Tribunal spécialisé en violence sexuelle : inquiétudes de l’opposition à Québec
Radio-Canada
La promesse de créer un tribunal spécialisé pour les victimes d'agression sexuelle ou de violence conjugale paraît désormais fragile, au moment où les trois partis d'opposition jugent nécessaire de s'unir pour afficher publiquement leur « grande préoccupation » quant à la tournure des événements.
Dans les rangs de l'opposition, on craint que le ministre de la Justice, Simon Jolin-Barrette, parrain du projet de loi 92, s'arroge le privilège de déployer à géométrie variable le futur tribunal, c'est-à-dire dans telle région, mais pas dans telle autre, créant ainsi des disparités régionales sources d'iniquité.

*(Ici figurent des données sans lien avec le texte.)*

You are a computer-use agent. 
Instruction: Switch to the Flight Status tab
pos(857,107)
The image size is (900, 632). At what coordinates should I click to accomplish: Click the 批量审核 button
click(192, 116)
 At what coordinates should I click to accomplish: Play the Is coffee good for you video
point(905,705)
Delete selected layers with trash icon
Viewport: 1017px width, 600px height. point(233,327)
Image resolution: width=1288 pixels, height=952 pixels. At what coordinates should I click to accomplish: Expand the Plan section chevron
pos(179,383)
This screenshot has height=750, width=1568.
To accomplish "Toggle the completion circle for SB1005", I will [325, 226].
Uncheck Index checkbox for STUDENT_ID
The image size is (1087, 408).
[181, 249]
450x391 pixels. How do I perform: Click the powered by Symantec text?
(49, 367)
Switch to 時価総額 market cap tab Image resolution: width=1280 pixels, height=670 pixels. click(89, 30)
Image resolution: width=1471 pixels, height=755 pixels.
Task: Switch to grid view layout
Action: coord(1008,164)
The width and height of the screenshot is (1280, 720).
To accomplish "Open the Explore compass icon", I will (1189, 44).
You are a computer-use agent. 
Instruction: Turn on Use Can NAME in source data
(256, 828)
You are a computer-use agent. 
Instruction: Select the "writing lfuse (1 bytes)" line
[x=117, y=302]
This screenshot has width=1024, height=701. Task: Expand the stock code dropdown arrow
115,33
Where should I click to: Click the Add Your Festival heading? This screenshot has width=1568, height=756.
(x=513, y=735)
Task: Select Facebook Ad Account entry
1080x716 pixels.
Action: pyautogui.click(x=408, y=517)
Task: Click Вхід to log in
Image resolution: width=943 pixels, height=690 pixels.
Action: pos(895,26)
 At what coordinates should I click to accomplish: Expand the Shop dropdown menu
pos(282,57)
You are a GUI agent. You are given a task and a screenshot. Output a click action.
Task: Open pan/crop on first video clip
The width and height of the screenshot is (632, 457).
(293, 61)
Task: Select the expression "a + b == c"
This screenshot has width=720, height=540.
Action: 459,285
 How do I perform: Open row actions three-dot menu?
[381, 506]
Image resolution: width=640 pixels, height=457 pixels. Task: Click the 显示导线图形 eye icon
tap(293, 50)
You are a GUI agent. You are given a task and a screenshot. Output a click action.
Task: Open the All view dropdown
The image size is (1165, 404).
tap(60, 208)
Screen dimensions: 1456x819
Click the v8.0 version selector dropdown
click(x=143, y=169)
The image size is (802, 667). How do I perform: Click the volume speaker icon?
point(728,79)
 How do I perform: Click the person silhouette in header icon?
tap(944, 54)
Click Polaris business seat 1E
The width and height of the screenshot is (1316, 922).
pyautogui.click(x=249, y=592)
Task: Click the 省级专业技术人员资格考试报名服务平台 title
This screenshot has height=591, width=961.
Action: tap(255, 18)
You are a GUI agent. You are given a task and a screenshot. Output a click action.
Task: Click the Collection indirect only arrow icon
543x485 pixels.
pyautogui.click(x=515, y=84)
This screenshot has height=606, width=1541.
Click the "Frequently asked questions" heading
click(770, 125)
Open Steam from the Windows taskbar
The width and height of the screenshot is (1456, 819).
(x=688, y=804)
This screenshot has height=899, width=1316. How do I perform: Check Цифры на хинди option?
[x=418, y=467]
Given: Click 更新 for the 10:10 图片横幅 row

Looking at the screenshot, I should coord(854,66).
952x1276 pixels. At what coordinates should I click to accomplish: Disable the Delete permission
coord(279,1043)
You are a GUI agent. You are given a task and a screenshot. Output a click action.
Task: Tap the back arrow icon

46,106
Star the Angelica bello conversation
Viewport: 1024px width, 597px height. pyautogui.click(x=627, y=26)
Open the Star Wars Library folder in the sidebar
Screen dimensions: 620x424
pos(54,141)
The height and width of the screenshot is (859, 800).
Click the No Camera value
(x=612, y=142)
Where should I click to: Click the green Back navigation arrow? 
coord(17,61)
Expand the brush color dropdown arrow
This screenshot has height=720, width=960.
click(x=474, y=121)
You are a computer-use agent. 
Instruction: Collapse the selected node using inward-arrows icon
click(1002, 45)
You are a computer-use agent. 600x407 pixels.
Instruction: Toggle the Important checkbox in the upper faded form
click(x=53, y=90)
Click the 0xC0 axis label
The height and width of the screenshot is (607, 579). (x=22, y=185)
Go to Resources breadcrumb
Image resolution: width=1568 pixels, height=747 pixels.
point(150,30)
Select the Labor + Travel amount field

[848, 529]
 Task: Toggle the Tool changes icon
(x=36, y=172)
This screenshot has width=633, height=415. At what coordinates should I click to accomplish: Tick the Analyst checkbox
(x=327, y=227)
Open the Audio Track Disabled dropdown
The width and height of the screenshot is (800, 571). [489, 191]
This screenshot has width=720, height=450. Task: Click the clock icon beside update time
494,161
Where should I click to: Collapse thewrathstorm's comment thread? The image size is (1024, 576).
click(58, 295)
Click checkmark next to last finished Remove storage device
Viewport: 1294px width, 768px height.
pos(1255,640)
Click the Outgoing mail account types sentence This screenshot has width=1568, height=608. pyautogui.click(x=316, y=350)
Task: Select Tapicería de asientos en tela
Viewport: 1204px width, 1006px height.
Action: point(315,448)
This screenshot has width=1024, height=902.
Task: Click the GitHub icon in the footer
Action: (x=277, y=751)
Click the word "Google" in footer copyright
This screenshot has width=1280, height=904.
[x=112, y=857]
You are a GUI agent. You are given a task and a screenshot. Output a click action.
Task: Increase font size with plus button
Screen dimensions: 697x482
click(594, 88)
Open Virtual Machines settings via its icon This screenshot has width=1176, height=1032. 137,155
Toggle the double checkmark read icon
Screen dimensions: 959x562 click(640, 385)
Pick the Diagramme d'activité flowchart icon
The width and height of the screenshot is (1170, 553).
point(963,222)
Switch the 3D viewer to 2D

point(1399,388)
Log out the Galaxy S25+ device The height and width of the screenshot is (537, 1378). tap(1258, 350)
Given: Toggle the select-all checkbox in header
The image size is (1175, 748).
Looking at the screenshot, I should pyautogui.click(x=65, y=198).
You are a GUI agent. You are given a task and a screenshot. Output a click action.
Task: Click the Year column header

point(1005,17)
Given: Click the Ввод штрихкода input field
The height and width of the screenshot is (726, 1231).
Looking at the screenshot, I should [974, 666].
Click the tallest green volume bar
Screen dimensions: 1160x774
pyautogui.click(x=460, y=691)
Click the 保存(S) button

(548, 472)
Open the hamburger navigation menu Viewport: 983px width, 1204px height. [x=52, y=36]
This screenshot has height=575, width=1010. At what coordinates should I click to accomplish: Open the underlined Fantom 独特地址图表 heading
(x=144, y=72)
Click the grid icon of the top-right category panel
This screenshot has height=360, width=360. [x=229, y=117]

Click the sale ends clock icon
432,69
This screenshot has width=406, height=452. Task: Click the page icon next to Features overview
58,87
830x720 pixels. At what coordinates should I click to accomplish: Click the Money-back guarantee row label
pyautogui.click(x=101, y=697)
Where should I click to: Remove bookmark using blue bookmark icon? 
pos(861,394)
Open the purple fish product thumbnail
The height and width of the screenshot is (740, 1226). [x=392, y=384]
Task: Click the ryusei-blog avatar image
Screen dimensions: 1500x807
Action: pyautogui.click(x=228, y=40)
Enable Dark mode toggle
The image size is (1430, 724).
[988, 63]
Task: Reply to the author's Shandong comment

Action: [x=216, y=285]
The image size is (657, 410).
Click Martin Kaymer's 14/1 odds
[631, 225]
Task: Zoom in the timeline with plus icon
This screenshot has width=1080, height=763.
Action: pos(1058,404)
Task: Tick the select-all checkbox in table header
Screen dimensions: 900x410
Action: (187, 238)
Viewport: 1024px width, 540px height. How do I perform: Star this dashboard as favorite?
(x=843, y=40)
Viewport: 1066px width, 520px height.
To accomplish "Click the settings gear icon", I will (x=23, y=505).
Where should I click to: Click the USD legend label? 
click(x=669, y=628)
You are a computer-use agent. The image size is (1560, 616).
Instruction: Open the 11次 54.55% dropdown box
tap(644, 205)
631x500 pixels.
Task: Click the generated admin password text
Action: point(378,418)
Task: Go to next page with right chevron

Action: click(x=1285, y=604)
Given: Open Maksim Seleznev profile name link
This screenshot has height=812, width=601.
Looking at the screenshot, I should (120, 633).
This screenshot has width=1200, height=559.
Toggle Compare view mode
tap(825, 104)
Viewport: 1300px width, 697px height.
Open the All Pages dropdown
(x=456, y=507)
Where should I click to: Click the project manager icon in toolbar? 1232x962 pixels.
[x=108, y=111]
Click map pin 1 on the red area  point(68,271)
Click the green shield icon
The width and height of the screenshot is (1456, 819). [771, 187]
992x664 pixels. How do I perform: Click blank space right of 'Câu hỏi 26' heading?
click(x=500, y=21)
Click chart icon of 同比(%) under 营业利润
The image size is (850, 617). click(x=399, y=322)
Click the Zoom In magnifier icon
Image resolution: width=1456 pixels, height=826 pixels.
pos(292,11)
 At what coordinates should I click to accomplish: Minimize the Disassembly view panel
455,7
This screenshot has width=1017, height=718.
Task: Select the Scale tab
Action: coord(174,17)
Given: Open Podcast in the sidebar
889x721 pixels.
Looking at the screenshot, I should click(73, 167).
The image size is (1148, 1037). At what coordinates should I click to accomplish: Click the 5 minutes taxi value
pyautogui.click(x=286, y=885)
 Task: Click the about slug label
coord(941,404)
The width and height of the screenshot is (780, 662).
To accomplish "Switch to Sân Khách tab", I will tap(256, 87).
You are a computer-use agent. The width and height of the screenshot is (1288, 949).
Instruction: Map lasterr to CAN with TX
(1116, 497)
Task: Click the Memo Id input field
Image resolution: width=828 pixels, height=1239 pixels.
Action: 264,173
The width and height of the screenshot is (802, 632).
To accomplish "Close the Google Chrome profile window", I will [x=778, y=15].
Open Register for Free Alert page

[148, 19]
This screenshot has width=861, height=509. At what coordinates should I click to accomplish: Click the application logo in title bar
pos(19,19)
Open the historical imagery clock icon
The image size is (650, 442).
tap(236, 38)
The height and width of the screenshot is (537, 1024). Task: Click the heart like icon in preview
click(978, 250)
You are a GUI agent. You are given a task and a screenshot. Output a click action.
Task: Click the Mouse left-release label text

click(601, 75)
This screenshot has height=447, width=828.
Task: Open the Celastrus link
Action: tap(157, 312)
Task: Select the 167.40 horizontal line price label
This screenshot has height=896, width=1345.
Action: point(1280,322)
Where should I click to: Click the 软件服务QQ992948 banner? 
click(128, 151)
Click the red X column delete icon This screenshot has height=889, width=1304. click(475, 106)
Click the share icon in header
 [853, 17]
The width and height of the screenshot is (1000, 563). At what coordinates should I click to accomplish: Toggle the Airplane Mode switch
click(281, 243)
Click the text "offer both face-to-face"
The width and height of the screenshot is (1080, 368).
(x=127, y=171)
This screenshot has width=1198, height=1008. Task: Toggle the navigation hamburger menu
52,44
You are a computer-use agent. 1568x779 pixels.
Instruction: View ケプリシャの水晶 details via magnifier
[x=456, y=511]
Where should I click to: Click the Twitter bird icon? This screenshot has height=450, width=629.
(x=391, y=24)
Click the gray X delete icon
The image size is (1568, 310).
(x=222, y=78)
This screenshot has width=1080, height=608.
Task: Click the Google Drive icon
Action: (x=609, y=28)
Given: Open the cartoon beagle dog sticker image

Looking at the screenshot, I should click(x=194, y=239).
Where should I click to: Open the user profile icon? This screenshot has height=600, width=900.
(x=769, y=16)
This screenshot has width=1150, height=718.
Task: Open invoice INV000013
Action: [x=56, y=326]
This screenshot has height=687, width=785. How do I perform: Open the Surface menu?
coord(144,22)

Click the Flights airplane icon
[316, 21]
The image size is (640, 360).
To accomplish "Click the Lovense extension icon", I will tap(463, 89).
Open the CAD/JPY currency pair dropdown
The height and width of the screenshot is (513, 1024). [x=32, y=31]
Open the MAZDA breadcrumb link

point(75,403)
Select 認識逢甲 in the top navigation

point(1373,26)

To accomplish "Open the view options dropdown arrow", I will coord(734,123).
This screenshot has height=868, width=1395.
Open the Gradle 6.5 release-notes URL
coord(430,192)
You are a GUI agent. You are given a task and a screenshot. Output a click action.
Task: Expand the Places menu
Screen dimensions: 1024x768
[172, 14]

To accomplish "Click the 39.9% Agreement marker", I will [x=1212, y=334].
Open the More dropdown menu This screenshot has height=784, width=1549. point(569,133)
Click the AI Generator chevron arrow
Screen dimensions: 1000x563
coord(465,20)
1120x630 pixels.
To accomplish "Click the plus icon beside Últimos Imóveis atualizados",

On s'inquiète aussi de la résistance du ministre à inscrire dans la loi l'obligation pour tous les intervenants, et pas seulement les juges, de suivre une formation.
On se demande aussi pourquoi le ministre insiste pour procéder dans un premier temps en mettant sur pied des projets pilotes qui pourraient durer des années, et on s'inquiète de constater qu'il ne semble pas pressé de fixer un échéancier de réalisation de l'ensemble du projet.
Dans une démarche transpartisane, trois députées de l'opposition – la péquiste Véronique Hivon, la libérale Isabelle Melançon et la solidaire Christine Labrie – ont tenu à tirer la sonnette d'alarme, jeudi, dans le cadre d'un point de presse, en marge de l'étude article par article du projet de loi 92, qui a débuté mardi.
Le ministre se garde la possibilité de ne pas déployer le tribunal spécialisé sur l'ensemble du territoire du Québec. C'est quelque chose qui nous inquiète beaucoup, a commenté Mme Hivon, disant vouloir voir dans le projet de loi des garanties que ce tribunal sera présent dans tous les districts judiciaires du Québec, pour éviter de favoriser une justice à deux vitesses au service de deux catégories de victimes.
La députée Isabelle Melançon a insisté sur l'importance pour les victimes que les intervenants impliqués à toutes les étapes du processus reçoivent la formation appropriée à ce genre de cause. Elle veut voir une liste des intervenants visés inscrite dans le projet de loi, mais soutient que le ministre est fermé comme une huître à cette suggestion.
Le projet de loi mentionne une formation obligatoire pour les juges, mais les trois députées veulent qu'elle s'étende aussi aux procureurs et aux policiers, notamment.
Je pense qu'on doit envoyer un signal clair à savoir qui devra recevoir une formation, pas uniquement les juges, a-t-elle fait valoir.